Task goal -> Each line in the listing below needs to be transcribed exactly.

★ ★ ★ ★ ★ ★ ★

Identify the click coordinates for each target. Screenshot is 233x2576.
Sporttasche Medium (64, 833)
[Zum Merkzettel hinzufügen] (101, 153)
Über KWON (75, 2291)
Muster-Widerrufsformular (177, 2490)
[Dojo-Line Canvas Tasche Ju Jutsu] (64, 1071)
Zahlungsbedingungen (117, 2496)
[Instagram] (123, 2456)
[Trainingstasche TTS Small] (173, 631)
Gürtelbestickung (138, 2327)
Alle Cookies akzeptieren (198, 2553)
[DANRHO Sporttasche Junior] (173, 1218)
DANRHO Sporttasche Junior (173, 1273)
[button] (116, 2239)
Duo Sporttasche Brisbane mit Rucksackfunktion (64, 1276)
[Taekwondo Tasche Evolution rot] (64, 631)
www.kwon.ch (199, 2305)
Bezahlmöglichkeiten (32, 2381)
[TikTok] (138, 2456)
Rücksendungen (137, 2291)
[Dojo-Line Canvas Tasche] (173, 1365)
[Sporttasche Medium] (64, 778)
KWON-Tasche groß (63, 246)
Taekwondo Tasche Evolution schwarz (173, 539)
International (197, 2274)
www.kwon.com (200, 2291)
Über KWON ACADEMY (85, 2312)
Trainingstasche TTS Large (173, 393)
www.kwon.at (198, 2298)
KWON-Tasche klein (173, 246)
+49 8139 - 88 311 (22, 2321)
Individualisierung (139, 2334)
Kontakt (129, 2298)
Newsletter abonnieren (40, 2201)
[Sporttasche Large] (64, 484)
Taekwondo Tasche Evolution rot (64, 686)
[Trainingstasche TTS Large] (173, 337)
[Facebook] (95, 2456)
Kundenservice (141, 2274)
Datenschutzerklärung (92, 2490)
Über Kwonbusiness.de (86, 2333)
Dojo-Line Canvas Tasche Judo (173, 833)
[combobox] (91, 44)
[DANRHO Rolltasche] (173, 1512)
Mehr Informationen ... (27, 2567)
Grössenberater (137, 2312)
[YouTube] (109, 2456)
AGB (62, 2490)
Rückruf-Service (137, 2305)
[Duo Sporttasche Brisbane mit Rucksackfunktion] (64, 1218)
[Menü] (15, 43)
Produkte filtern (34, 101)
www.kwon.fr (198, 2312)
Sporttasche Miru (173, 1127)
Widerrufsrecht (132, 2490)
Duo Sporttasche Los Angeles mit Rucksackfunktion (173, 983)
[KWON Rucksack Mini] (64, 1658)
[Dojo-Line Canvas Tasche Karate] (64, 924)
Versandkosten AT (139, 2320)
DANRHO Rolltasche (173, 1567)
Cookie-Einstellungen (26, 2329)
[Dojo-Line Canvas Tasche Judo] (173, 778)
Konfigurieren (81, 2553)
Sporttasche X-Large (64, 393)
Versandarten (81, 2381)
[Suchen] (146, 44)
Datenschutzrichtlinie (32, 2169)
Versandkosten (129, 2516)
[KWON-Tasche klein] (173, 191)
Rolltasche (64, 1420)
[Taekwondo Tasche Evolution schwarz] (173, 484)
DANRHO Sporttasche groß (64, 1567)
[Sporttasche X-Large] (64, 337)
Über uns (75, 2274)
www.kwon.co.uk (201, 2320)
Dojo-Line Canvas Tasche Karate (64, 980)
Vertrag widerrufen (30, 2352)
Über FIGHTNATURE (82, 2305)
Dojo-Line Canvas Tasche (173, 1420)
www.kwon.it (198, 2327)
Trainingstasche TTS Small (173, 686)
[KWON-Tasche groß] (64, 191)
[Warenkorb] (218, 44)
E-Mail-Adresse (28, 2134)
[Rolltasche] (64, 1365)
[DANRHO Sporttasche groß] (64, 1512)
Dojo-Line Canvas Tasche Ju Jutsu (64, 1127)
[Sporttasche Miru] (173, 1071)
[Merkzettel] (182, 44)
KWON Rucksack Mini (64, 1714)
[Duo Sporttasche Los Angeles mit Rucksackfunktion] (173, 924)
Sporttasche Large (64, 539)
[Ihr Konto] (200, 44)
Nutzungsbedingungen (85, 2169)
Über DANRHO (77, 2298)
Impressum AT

★ ★ ★ ★ ★ ★ ★

Result for this exercise ->
Identify the click coordinates for each target. Screenshot is 233x2576.
Sporttasche Medium (64, 833)
[Zum Merkzettel hinzufügen] (101, 153)
Über KWON (75, 2291)
Muster-Widerrufsformular (177, 2490)
[Dojo-Line Canvas Tasche Ju Jutsu] (64, 1071)
Zahlungsbedingungen (117, 2496)
[Instagram] (123, 2456)
[Trainingstasche TTS Small] (173, 631)
Gürtelbestickung (138, 2327)
Alle Cookies akzeptieren (198, 2553)
[DANRHO Sporttasche Junior] (173, 1218)
DANRHO Sporttasche Junior (173, 1273)
[button] (116, 2239)
Duo Sporttasche Brisbane mit Rucksackfunktion (64, 1276)
[Taekwondo Tasche Evolution rot] (64, 631)
www.kwon.ch (199, 2305)
Bezahlmöglichkeiten (32, 2381)
[TikTok] (138, 2456)
Rücksendungen (137, 2291)
[Dojo-Line Canvas Tasche] (173, 1365)
[Sporttasche Medium] (64, 778)
KWON-Tasche groß (63, 246)
Taekwondo Tasche Evolution schwarz (173, 539)
International (197, 2274)
www.kwon.com (200, 2291)
Über KWON ACADEMY (85, 2312)
Trainingstasche TTS Large (173, 393)
www.kwon.at (198, 2298)
KWON-Tasche klein (173, 246)
+49 8139 - 88 311 (22, 2321)
Individualisierung (139, 2334)
Kontakt (129, 2298)
Newsletter abonnieren (40, 2201)
[Sporttasche Large] (64, 484)
Taekwondo Tasche Evolution rot (64, 686)
[Trainingstasche TTS Large] (173, 337)
[Facebook] (95, 2456)
Kundenservice (141, 2274)
Datenschutzerklärung (92, 2490)
Über Kwonbusiness.de (86, 2333)
Dojo-Line Canvas Tasche Judo (173, 833)
[combobox] (91, 44)
[DANRHO Rolltasche] (173, 1512)
Mehr Informationen ... (27, 2567)
Grössenberater (137, 2312)
[YouTube] (109, 2456)
AGB (62, 2490)
Rückruf-Service (137, 2305)
[Duo Sporttasche Brisbane mit Rucksackfunktion] (64, 1218)
[Menü] (15, 43)
Produkte filtern (34, 101)
www.kwon.fr (198, 2312)
Sporttasche Miru (173, 1127)
Widerrufsrecht (132, 2490)
Duo Sporttasche Los Angeles mit Rucksackfunktion (173, 983)
[KWON Rucksack Mini] (64, 1658)
[Dojo-Line Canvas Tasche Karate] (64, 924)
Versandkosten AT (139, 2320)
DANRHO Rolltasche (173, 1567)
Cookie-Einstellungen (26, 2329)
[Dojo-Line Canvas Tasche Judo] (173, 778)
Konfigurieren (81, 2553)
Sporttasche X-Large (64, 393)
Versandarten (81, 2381)
[Suchen] (146, 44)
Datenschutzrichtlinie (32, 2169)
Versandkosten (129, 2516)
[KWON-Tasche klein] (173, 191)
Rolltasche (64, 1420)
[Taekwondo Tasche Evolution schwarz] (173, 484)
DANRHO Sporttasche groß (64, 1567)
[Sporttasche X-Large] (64, 337)
Über uns (75, 2274)
www.kwon.co.uk (201, 2320)
Dojo-Line Canvas Tasche Karate (64, 980)
Vertrag widerrufen (30, 2352)
Über FIGHTNATURE (82, 2305)
Dojo-Line Canvas Tasche (173, 1420)
www.kwon.it (198, 2327)
Trainingstasche TTS Small (173, 686)
[KWON-Tasche groß] (64, 191)
[Warenkorb] (218, 44)
E-Mail-Adresse (28, 2134)
[Rolltasche] (64, 1365)
[DANRHO Sporttasche groß] (64, 1512)
Dojo-Line Canvas Tasche Ju Jutsu (64, 1127)
[Sporttasche Miru] (173, 1071)
[Merkzettel] (182, 44)
KWON Rucksack Mini (64, 1714)
[Duo Sporttasche Los Angeles mit Rucksackfunktion] (173, 924)
Sporttasche Large (64, 539)
[Ihr Konto] (200, 44)
Nutzungsbedingungen (85, 2169)
Über DANRHO (77, 2298)
Impressum AT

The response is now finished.